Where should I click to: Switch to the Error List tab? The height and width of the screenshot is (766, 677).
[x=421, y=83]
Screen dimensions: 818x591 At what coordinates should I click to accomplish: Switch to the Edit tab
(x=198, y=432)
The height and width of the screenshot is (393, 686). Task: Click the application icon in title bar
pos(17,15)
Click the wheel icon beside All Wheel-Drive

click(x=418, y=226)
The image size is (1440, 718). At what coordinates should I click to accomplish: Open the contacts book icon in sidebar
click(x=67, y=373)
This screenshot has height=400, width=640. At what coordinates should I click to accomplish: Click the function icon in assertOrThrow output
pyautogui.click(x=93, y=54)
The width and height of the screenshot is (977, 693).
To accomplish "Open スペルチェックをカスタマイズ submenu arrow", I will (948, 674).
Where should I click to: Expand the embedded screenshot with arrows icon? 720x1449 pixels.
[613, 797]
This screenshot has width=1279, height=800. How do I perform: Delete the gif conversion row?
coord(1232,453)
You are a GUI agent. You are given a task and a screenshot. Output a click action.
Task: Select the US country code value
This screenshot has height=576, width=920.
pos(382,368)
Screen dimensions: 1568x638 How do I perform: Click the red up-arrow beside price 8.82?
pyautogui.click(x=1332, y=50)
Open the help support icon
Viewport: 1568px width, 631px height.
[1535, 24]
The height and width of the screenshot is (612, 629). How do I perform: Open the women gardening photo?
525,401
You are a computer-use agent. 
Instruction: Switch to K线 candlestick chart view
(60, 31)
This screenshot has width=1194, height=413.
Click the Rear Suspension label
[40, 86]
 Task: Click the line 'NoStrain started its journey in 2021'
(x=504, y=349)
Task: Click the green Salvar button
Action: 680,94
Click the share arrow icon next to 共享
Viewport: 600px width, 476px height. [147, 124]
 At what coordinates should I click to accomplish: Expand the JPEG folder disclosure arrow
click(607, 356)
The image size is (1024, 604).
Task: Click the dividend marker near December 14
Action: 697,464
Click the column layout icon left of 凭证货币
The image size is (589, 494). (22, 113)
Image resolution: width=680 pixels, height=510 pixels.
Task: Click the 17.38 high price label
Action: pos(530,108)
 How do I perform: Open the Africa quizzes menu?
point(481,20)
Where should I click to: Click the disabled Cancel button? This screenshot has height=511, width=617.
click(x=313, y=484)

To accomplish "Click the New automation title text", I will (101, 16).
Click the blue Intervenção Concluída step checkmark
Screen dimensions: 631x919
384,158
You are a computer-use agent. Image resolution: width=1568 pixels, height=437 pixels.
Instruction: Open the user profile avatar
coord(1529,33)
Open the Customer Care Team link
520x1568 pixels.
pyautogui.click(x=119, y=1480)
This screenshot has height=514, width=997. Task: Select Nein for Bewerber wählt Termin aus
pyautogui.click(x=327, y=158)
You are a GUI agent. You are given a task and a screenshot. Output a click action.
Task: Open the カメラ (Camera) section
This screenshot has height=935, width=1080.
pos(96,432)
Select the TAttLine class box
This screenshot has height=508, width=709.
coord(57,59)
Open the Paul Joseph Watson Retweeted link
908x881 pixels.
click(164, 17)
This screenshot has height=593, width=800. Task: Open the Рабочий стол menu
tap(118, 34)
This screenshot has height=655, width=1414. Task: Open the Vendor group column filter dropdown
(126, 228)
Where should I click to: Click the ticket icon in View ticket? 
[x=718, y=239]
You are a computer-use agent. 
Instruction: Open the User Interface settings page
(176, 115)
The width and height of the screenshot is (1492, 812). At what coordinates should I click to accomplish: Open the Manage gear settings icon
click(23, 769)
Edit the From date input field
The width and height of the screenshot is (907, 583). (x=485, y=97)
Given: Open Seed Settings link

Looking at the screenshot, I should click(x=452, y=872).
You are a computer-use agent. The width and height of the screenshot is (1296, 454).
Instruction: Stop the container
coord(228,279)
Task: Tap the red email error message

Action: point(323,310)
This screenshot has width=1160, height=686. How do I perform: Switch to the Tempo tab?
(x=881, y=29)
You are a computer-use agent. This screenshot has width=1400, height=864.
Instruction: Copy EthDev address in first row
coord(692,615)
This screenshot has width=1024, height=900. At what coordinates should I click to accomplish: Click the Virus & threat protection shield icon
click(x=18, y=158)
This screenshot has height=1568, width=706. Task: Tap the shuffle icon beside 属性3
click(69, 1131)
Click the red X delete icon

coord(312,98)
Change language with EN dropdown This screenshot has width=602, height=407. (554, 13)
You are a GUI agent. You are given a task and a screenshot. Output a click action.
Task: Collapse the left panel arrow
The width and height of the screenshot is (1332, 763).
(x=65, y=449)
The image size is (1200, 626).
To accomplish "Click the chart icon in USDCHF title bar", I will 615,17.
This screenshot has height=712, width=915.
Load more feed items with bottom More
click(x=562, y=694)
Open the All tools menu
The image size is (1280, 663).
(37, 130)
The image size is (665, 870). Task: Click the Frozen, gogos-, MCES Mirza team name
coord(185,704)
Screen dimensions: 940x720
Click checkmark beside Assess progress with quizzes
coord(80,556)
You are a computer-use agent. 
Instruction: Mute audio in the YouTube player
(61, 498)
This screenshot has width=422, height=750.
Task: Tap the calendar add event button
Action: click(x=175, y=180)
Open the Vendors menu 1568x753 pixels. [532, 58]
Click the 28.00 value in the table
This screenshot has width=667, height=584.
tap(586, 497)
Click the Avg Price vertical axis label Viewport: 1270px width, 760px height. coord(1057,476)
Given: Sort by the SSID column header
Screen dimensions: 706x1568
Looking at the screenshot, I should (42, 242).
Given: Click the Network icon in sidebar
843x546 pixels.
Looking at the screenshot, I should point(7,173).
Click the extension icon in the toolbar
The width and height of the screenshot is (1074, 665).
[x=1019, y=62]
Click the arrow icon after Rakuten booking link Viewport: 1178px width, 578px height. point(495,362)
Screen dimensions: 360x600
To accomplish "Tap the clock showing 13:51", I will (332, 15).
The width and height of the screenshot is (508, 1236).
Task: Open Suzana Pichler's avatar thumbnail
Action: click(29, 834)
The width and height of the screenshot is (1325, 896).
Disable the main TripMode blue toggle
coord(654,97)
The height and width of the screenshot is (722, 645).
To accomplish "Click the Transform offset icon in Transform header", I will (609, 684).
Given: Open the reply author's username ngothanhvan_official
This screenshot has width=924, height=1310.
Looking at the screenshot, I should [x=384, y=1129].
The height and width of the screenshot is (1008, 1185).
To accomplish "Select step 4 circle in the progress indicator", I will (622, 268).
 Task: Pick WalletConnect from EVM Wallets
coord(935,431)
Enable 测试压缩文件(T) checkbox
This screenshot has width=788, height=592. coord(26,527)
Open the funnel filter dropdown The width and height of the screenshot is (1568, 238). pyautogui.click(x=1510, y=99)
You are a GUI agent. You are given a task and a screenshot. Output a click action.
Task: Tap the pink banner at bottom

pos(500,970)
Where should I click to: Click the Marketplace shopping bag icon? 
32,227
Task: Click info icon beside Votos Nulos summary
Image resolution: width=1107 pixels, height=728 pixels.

* **PROBLEM DESCRIPTION**: Retype every record above exactly as written.

* **WRITTEN ANSWER**:
Where should I click to: Switch to the Error List tab? The height and width of the screenshot is (766, 677).
[x=421, y=83]
Screen dimensions: 818x591 At what coordinates should I click to accomplish: Switch to the Edit tab
(x=198, y=432)
The height and width of the screenshot is (393, 686). Task: Click the application icon in title bar
pos(17,15)
Click the wheel icon beside All Wheel-Drive

click(x=418, y=226)
The image size is (1440, 718). At what coordinates should I click to accomplish: Open the contacts book icon in sidebar
click(x=67, y=373)
This screenshot has height=400, width=640. At what coordinates should I click to accomplish: Click the function icon in assertOrThrow output
pyautogui.click(x=93, y=54)
The width and height of the screenshot is (977, 693).
To accomplish "Open スペルチェックをカスタマイズ submenu arrow", I will (948, 674).
Where should I click to: Expand the embedded screenshot with arrows icon? 720x1449 pixels.
[613, 797]
This screenshot has width=1279, height=800. How do I perform: Delete the gif conversion row?
coord(1232,453)
You are a GUI agent. You are given a task and a screenshot. Output a click action.
Task: Select the US country code value
This screenshot has height=576, width=920.
pos(382,368)
Screen dimensions: 1568x638 How do I perform: Click the red up-arrow beside price 8.82?
pyautogui.click(x=1332, y=50)
Open the help support icon
Viewport: 1568px width, 631px height.
[1535, 24]
The height and width of the screenshot is (612, 629). How do I perform: Open the women gardening photo?
525,401
You are a computer-use agent. 
Instruction: Switch to K线 candlestick chart view
(60, 31)
This screenshot has width=1194, height=413.
Click the Rear Suspension label
[40, 86]
 Task: Click the line 'NoStrain started its journey in 2021'
(x=504, y=349)
Task: Click the green Salvar button
Action: 680,94
Click the share arrow icon next to 共享
Viewport: 600px width, 476px height. [147, 124]
 At what coordinates should I click to accomplish: Expand the JPEG folder disclosure arrow
click(607, 356)
The image size is (1024, 604).
Task: Click the dividend marker near December 14
Action: 697,464
Click the column layout icon left of 凭证货币
The image size is (589, 494). (22, 113)
Image resolution: width=680 pixels, height=510 pixels.
Task: Click the 17.38 high price label
Action: pos(530,108)
 How do I perform: Open the Africa quizzes menu?
point(481,20)
Where should I click to: Click the disabled Cancel button? This screenshot has height=511, width=617.
click(x=313, y=484)

To accomplish "Click the New automation title text", I will (101, 16).
Click the blue Intervenção Concluída step checkmark
Screen dimensions: 631x919
384,158
You are a computer-use agent. Image resolution: width=1568 pixels, height=437 pixels.
Instruction: Open the user profile avatar
coord(1529,33)
Open the Customer Care Team link
520x1568 pixels.
pyautogui.click(x=119, y=1480)
This screenshot has height=514, width=997. Task: Select Nein for Bewerber wählt Termin aus
pyautogui.click(x=327, y=158)
You are a GUI agent. You are given a task and a screenshot. Output a click action.
Task: Open the カメラ (Camera) section
This screenshot has height=935, width=1080.
pos(96,432)
Select the TAttLine class box
This screenshot has height=508, width=709.
coord(57,59)
Open the Paul Joseph Watson Retweeted link
908x881 pixels.
click(164, 17)
This screenshot has height=593, width=800. Task: Open the Рабочий стол menu
tap(118, 34)
This screenshot has height=655, width=1414. Task: Open the Vendor group column filter dropdown
(126, 228)
Where should I click to: Click the ticket icon in View ticket? 
[x=718, y=239]
You are a computer-use agent. 
Instruction: Open the User Interface settings page
(176, 115)
The width and height of the screenshot is (1492, 812). At what coordinates should I click to accomplish: Open the Manage gear settings icon
click(23, 769)
Edit the From date input field
The width and height of the screenshot is (907, 583). (x=485, y=97)
Given: Open Seed Settings link

Looking at the screenshot, I should click(x=452, y=872).
You are a computer-use agent. The width and height of the screenshot is (1296, 454).
Instruction: Stop the container
coord(228,279)
Task: Tap the red email error message

Action: point(323,310)
This screenshot has width=1160, height=686. How do I perform: Switch to the Tempo tab?
(x=881, y=29)
You are a computer-use agent. This screenshot has width=1400, height=864.
Instruction: Copy EthDev address in first row
coord(692,615)
This screenshot has width=1024, height=900. At what coordinates should I click to accomplish: Click the Virus & threat protection shield icon
click(x=18, y=158)
This screenshot has height=1568, width=706. Task: Tap the shuffle icon beside 属性3
click(69, 1131)
Click the red X delete icon

coord(312,98)
Change language with EN dropdown This screenshot has width=602, height=407. (554, 13)
You are a GUI agent. You are given a task and a screenshot. Output a click action.
Task: Collapse the left panel arrow
The width and height of the screenshot is (1332, 763).
(x=65, y=449)
The image size is (1200, 626).
To accomplish "Click the chart icon in USDCHF title bar", I will 615,17.
This screenshot has height=712, width=915.
Load more feed items with bottom More
click(x=562, y=694)
Open the All tools menu
The image size is (1280, 663).
(37, 130)
The image size is (665, 870). Task: Click the Frozen, gogos-, MCES Mirza team name
coord(185,704)
Screen dimensions: 940x720
Click checkmark beside Assess progress with quizzes
coord(80,556)
You are a computer-use agent. 
Instruction: Mute audio in the YouTube player
(61, 498)
This screenshot has width=422, height=750.
Task: Tap the calendar add event button
Action: click(x=175, y=180)
Open the Vendors menu 1568x753 pixels. [532, 58]
Click the 28.00 value in the table
This screenshot has width=667, height=584.
tap(586, 497)
Click the Avg Price vertical axis label Viewport: 1270px width, 760px height. coord(1057,476)
Given: Sort by the SSID column header
Screen dimensions: 706x1568
Looking at the screenshot, I should (42, 242).
Given: Click the Network icon in sidebar
843x546 pixels.
Looking at the screenshot, I should point(7,173).
Click the extension icon in the toolbar
The width and height of the screenshot is (1074, 665).
[x=1019, y=62]
Click the arrow icon after Rakuten booking link Viewport: 1178px width, 578px height. point(495,362)
Screen dimensions: 360x600
To accomplish "Tap the clock showing 13:51", I will (332, 15).
The width and height of the screenshot is (508, 1236).
Task: Open Suzana Pichler's avatar thumbnail
Action: click(29, 834)
The width and height of the screenshot is (1325, 896).
Disable the main TripMode blue toggle
coord(654,97)
The height and width of the screenshot is (722, 645).
To accomplish "Click the Transform offset icon in Transform header", I will (609, 684).
Given: Open the reply author's username ngothanhvan_official
This screenshot has width=924, height=1310.
Looking at the screenshot, I should [x=384, y=1129].
The height and width of the screenshot is (1008, 1185).
To accomplish "Select step 4 circle in the progress indicator", I will (622, 268).
 Task: Pick WalletConnect from EVM Wallets
coord(935,431)
Enable 测试压缩文件(T) checkbox
This screenshot has width=788, height=592. coord(26,527)
Open the funnel filter dropdown The width and height of the screenshot is (1568, 238). pyautogui.click(x=1510, y=99)
You are a GUI agent. You are given a task and a screenshot. Output a click action.
Task: Tap the pink banner at bottom

pos(500,970)
Where should I click to: Click the Marketplace shopping bag icon? 
32,227
Task: Click info icon beside Votos Nulos summary
Image resolution: width=1107 pixels, height=728 pixels.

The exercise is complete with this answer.